Description of the task - An exact transcript of the records is what this task asks for.

(Stored items)
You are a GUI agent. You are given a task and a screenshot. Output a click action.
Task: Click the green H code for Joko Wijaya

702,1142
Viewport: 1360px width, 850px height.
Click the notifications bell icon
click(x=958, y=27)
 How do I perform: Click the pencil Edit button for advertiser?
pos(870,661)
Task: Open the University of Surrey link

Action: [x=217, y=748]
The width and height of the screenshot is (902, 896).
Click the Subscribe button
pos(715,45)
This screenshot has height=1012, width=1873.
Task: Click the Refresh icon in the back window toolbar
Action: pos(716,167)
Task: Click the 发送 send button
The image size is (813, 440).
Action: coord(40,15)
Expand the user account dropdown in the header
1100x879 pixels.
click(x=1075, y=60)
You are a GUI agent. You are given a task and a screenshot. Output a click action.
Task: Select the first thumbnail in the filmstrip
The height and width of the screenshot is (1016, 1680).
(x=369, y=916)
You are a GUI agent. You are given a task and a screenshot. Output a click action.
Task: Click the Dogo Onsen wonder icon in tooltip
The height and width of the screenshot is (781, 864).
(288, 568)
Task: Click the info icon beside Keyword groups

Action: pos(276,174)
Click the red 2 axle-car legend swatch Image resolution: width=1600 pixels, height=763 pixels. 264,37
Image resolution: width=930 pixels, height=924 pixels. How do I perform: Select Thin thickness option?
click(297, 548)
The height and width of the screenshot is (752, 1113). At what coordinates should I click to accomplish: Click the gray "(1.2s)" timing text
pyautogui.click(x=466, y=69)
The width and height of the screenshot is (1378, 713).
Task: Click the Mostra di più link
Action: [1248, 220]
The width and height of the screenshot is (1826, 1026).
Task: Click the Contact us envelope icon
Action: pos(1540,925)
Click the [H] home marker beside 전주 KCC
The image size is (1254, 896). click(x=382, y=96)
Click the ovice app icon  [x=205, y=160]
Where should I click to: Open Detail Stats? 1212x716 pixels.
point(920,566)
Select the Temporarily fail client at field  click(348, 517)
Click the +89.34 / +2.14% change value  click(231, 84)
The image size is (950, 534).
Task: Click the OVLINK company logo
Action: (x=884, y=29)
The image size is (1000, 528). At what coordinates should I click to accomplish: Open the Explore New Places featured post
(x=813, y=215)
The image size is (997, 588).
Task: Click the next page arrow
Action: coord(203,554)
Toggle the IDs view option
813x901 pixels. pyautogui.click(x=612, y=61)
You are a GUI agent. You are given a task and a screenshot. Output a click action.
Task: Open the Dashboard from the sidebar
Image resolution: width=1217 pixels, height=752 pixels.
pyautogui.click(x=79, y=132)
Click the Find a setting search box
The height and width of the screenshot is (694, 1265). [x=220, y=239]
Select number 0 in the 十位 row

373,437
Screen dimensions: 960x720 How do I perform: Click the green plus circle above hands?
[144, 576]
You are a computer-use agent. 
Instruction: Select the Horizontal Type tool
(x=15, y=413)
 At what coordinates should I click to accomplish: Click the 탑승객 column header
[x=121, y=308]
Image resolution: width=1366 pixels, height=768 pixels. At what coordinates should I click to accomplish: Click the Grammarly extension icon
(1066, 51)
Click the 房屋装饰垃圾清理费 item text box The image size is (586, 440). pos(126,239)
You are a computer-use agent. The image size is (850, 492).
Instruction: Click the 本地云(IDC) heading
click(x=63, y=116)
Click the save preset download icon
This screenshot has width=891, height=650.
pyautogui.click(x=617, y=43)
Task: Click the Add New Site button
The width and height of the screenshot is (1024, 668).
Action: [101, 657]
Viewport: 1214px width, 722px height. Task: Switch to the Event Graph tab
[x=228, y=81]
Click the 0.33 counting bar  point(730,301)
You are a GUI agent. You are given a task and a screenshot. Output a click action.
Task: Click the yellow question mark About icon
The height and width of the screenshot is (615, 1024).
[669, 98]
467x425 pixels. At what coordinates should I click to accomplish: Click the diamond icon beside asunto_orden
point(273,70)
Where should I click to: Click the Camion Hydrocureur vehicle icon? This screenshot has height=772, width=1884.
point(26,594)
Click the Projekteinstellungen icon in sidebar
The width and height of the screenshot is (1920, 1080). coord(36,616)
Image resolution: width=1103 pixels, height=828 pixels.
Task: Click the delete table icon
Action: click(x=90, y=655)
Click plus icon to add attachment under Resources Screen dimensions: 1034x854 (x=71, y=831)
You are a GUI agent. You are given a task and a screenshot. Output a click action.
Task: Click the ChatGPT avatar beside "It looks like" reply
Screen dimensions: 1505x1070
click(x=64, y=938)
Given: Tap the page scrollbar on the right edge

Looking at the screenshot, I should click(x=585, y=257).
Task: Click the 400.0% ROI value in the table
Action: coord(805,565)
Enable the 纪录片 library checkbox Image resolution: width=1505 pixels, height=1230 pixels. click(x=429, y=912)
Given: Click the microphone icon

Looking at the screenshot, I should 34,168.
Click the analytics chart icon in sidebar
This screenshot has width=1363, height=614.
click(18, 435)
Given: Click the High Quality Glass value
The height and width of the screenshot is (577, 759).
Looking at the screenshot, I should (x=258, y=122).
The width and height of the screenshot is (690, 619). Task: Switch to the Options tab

Solved exercise -
You are a GUI agent. You are given a task and a screenshot. Output a click action.
Task: Click the green H code for Joko Wijaya

702,1142
Viewport: 1360px width, 850px height.
Click the notifications bell icon
click(x=958, y=27)
 How do I perform: Click the pencil Edit button for advertiser?
pos(870,661)
Task: Open the University of Surrey link

Action: [x=217, y=748]
The width and height of the screenshot is (902, 896).
Click the Subscribe button
pos(715,45)
This screenshot has height=1012, width=1873.
Task: Click the Refresh icon in the back window toolbar
Action: pos(716,167)
Task: Click the 发送 send button
The image size is (813, 440).
Action: coord(40,15)
Expand the user account dropdown in the header
1100x879 pixels.
click(x=1075, y=60)
You are a GUI agent. You are given a task and a screenshot. Output a click action.
Task: Select the first thumbnail in the filmstrip
The height and width of the screenshot is (1016, 1680).
(x=369, y=916)
You are a GUI agent. You are given a task and a screenshot. Output a click action.
Task: Click the Dogo Onsen wonder icon in tooltip
The height and width of the screenshot is (781, 864).
(288, 568)
Task: Click the info icon beside Keyword groups

Action: pos(276,174)
Click the red 2 axle-car legend swatch Image resolution: width=1600 pixels, height=763 pixels. 264,37
Image resolution: width=930 pixels, height=924 pixels. How do I perform: Select Thin thickness option?
click(297, 548)
The height and width of the screenshot is (752, 1113). At what coordinates should I click to accomplish: Click the gray "(1.2s)" timing text
pyautogui.click(x=466, y=69)
The width and height of the screenshot is (1378, 713).
Task: Click the Mostra di più link
Action: [1248, 220]
The width and height of the screenshot is (1826, 1026).
Task: Click the Contact us envelope icon
Action: pos(1540,925)
Click the [H] home marker beside 전주 KCC
The image size is (1254, 896). click(x=382, y=96)
Click the ovice app icon  [x=205, y=160]
Where should I click to: Open Detail Stats? 1212x716 pixels.
point(920,566)
Select the Temporarily fail client at field  click(348, 517)
Click the +89.34 / +2.14% change value  click(231, 84)
The image size is (950, 534).
Task: Click the OVLINK company logo
Action: (x=884, y=29)
The image size is (1000, 528). At what coordinates should I click to accomplish: Open the Explore New Places featured post
(x=813, y=215)
The image size is (997, 588).
Task: Click the next page arrow
Action: coord(203,554)
Toggle the IDs view option
813x901 pixels. pyautogui.click(x=612, y=61)
You are a GUI agent. You are given a task and a screenshot. Output a click action.
Task: Open the Dashboard from the sidebar
Image resolution: width=1217 pixels, height=752 pixels.
pyautogui.click(x=79, y=132)
Click the Find a setting search box
The height and width of the screenshot is (694, 1265). [x=220, y=239]
Select number 0 in the 十位 row

373,437
Screen dimensions: 960x720 How do I perform: Click the green plus circle above hands?
[144, 576]
You are a computer-use agent. 
Instruction: Select the Horizontal Type tool
(x=15, y=413)
 At what coordinates should I click to accomplish: Click the 탑승객 column header
[x=121, y=308]
Image resolution: width=1366 pixels, height=768 pixels. At what coordinates should I click to accomplish: Click the Grammarly extension icon
(1066, 51)
Click the 房屋装饰垃圾清理费 item text box The image size is (586, 440). pos(126,239)
You are a computer-use agent. The image size is (850, 492).
Instruction: Click the 本地云(IDC) heading
click(x=63, y=116)
Click the save preset download icon
This screenshot has width=891, height=650.
pyautogui.click(x=617, y=43)
Task: Click the Add New Site button
The width and height of the screenshot is (1024, 668).
Action: [101, 657]
Viewport: 1214px width, 722px height. Task: Switch to the Event Graph tab
[x=228, y=81]
Click the 0.33 counting bar  point(730,301)
You are a GUI agent. You are given a task and a screenshot. Output a click action.
Task: Click the yellow question mark About icon
The height and width of the screenshot is (615, 1024).
[669, 98]
467x425 pixels. At what coordinates should I click to accomplish: Click the diamond icon beside asunto_orden
point(273,70)
Where should I click to: Click the Camion Hydrocureur vehicle icon? This screenshot has height=772, width=1884.
point(26,594)
Click the Projekteinstellungen icon in sidebar
The width and height of the screenshot is (1920, 1080). coord(36,616)
Image resolution: width=1103 pixels, height=828 pixels.
Task: Click the delete table icon
Action: click(x=90, y=655)
Click plus icon to add attachment under Resources Screen dimensions: 1034x854 (x=71, y=831)
You are a GUI agent. You are given a task and a screenshot. Output a click action.
Task: Click the ChatGPT avatar beside "It looks like" reply
Screen dimensions: 1505x1070
click(x=64, y=938)
Given: Tap the page scrollbar on the right edge

Looking at the screenshot, I should click(x=585, y=257).
Task: Click the 400.0% ROI value in the table
Action: coord(805,565)
Enable the 纪录片 library checkbox Image resolution: width=1505 pixels, height=1230 pixels. click(x=429, y=912)
Given: Click the microphone icon

Looking at the screenshot, I should 34,168.
Click the analytics chart icon in sidebar
This screenshot has width=1363, height=614.
click(18, 435)
Given: Click the High Quality Glass value
The height and width of the screenshot is (577, 759).
Looking at the screenshot, I should (x=258, y=122).
The width and height of the screenshot is (690, 619). Task: Switch to the Options tab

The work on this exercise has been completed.